O ponto essencial, entretanto, é mostrar que os bancos que praticam reservas fracionárias em um regime de moeda fiduciária criam obrigações contratuais que não podem ser cumpridas desde o exato momento em que são criadas. Rothbard observa que,
Não importa o que a sociedade considere como sendo dinheiro padrão, se ouro, tabaco ou pedaços de papel criados pelo governo — o método de criação de dinheiro pelos bancos (em múltiplos da quantidade original de dinheiro padrão) permanece o mesmo.
A incômoda verdade sobre o sistema bancário de reservas fracionárias
Os economistas austríacos, e Ludwig von Mises em particular, mostraram que a prática de reservas fracionárias com uma moeda-commodity irá necessariamente gerar problemas econômicos em grande escala.
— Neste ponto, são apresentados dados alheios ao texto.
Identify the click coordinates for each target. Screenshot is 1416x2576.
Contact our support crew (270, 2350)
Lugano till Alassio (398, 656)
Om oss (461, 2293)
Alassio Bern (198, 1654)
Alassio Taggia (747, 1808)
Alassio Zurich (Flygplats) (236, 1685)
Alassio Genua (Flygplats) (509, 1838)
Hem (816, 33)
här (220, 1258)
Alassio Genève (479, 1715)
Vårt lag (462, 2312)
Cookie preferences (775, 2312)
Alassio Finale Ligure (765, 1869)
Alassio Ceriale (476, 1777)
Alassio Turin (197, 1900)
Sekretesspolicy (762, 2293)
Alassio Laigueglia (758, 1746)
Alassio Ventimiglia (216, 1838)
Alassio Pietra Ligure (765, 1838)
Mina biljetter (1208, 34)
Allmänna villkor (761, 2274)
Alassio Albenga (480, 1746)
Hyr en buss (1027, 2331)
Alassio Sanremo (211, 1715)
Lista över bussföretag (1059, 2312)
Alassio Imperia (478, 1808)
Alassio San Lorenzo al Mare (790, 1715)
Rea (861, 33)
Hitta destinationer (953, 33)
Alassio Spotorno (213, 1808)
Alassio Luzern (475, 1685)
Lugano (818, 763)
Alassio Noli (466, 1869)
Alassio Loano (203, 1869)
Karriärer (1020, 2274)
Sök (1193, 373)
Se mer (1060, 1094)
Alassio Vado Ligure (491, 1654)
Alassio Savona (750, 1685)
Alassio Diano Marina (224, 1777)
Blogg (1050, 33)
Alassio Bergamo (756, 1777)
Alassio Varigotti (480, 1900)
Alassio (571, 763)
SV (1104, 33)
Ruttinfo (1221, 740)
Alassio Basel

Isso porque os bancos irão praticar a criação de meios fiduciários — isto é, irão criar dinheiro (recibos de armazenamento, na época de Mises) para ser emprestado, mas um dinheiro que não possui nenhuma commodity lastreando-o. Isto é, não há uma poupança real por trás dessa criação de crédito.
A criação de meios fiduciários é inflacionária e provoca desequilíbrios econômicos e excesso de endividamento do setor privado, e principalmente do governo. É também a causa essencial dos ciclos econômicos.
E os ciclos econômicos, por sua vez, abrem as portas para doses cada vez maiores de intervenções governamentais — regulamentações, estatizações, controle de preços etc. — que, ao longo do tempo, corroem e até mesmo destroem os princípios essenciais sobre os quais se fundamenta uma sociedade de livre mercado.
Essa conclusão não é em nada alterada quando os bancos praticam reservas fracionárias com moeda fiduciária de curso forçado. O papel-moeda fiduciário — ou, pra ser mais exato, sua produção pelo governo — já é em si uma violação dos princípios do livre mercado; e os bancos praticarem reservas fracionárias significa potencializar as consequências econômicas da moeda fiduciária.
Em nome de uma cooperação social próspera e pacífica, deve-se chegar a uma conclusão exatamente oposta daquela do senhor Wolf: nós podemos e iremos retornar a um sistema monetário sólido, e o padrão-ouro é em particular uma forma plenamente aceitável do ponto de vista econômico e ético — se e quando ele for livremente escolhido pelas pessoas.